begin Record set

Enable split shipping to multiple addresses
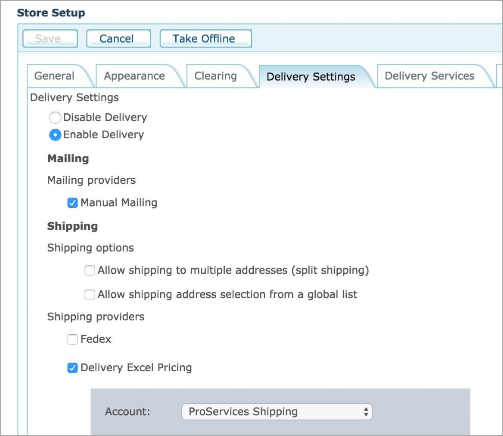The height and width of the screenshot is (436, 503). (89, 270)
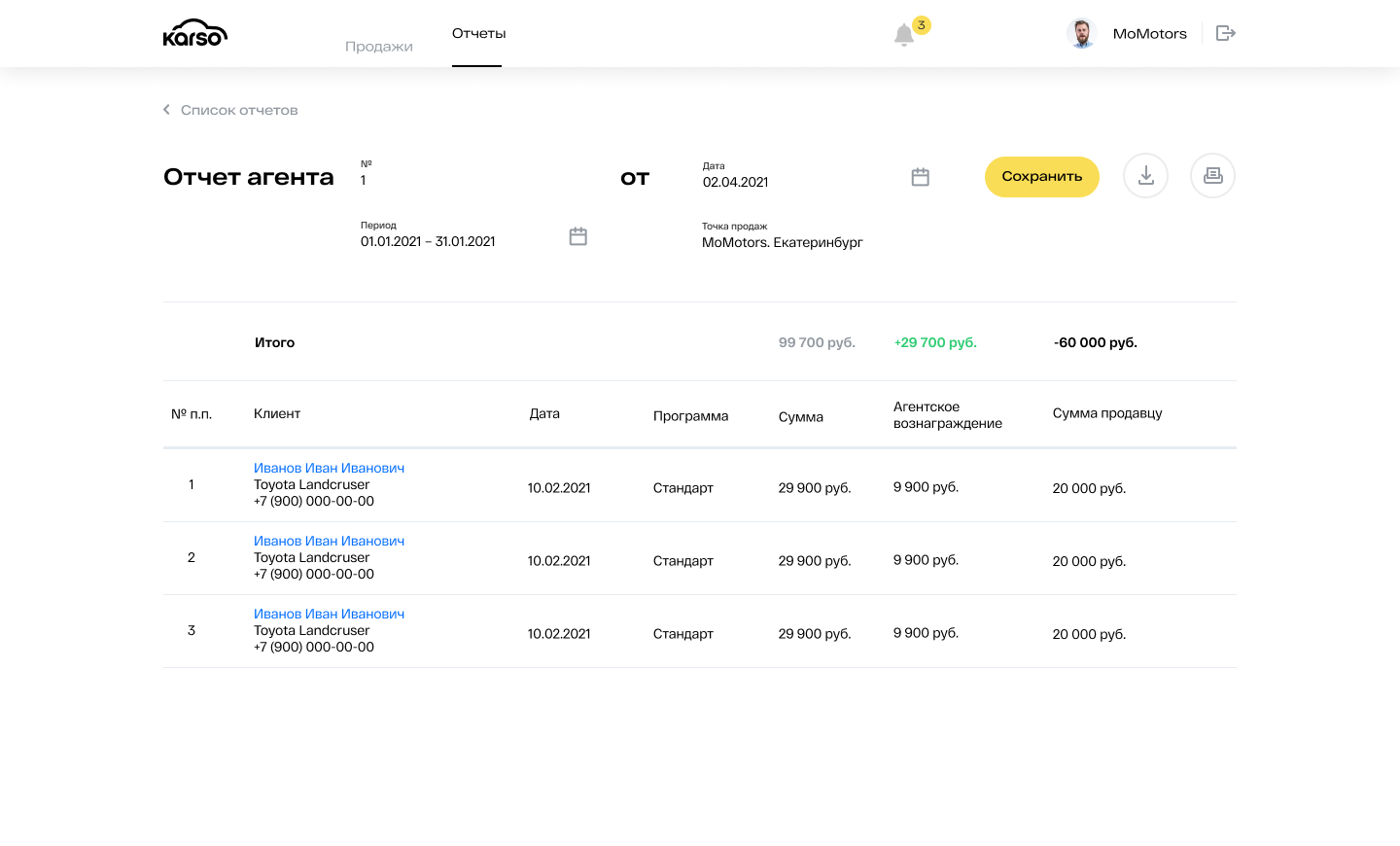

end Record set
begin Record set

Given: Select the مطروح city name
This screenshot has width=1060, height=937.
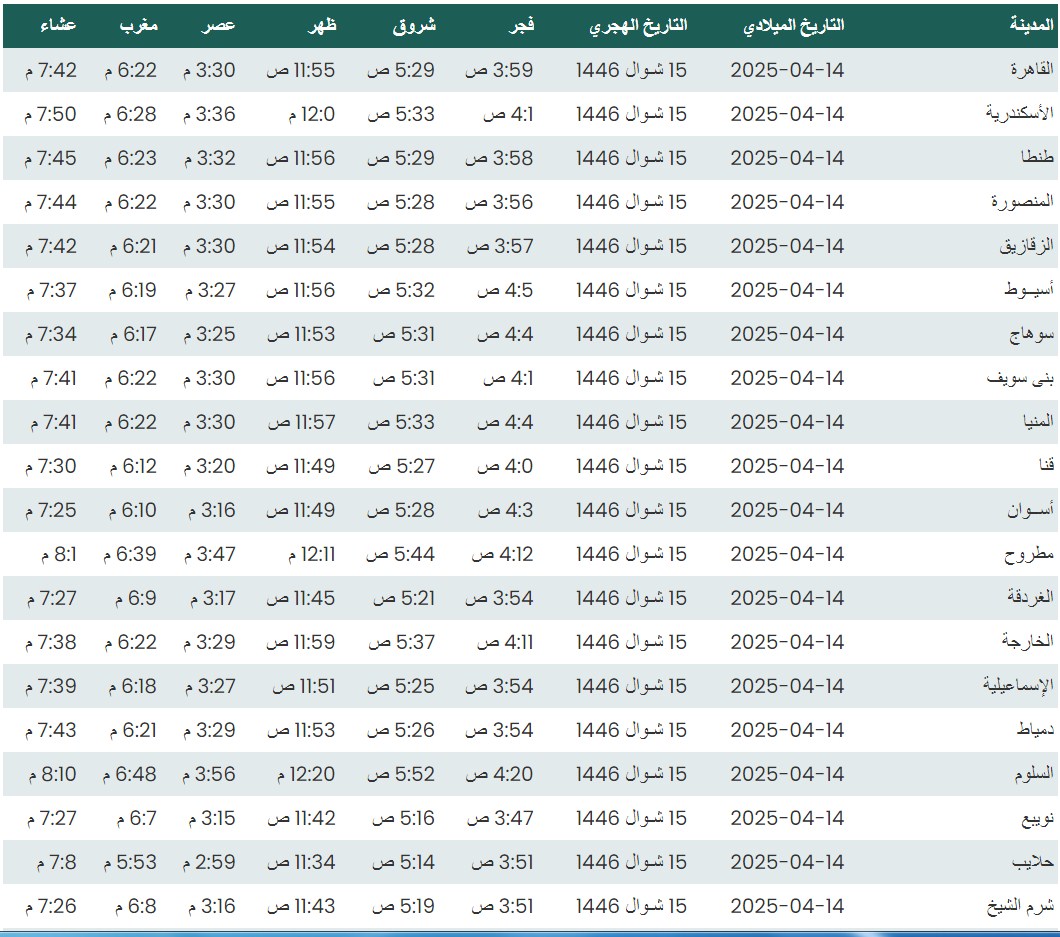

end Record set
begin Record set

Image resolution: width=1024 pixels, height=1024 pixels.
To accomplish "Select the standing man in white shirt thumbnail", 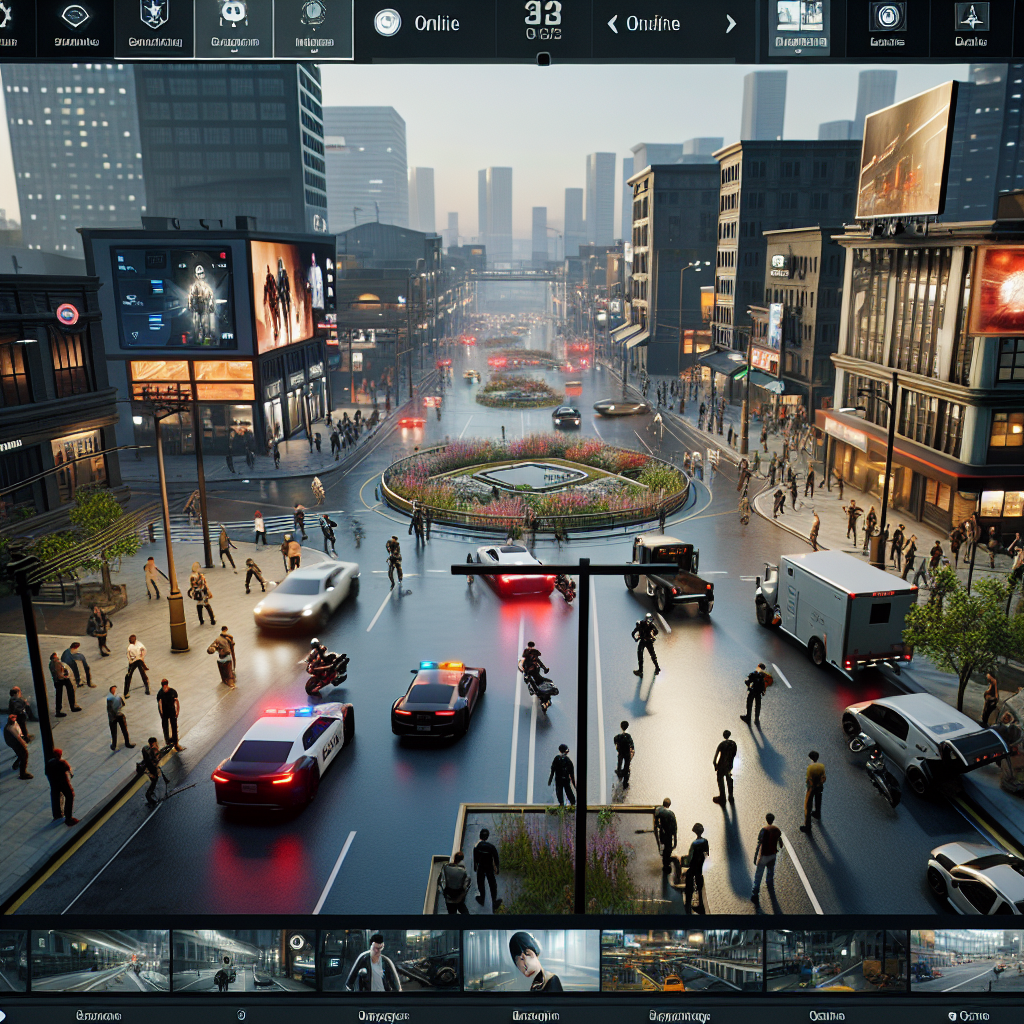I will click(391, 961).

end Record set

--- Directions for this task ---
Please rewrite everything from "Given: Select the مطروح city name" down to "This screenshot has width=1060, height=937.", with "city name" changed to "town name" and all else left as it is.

--- Answer to the exercise ---
Given: Select the مطروح town name
This screenshot has width=1060, height=937.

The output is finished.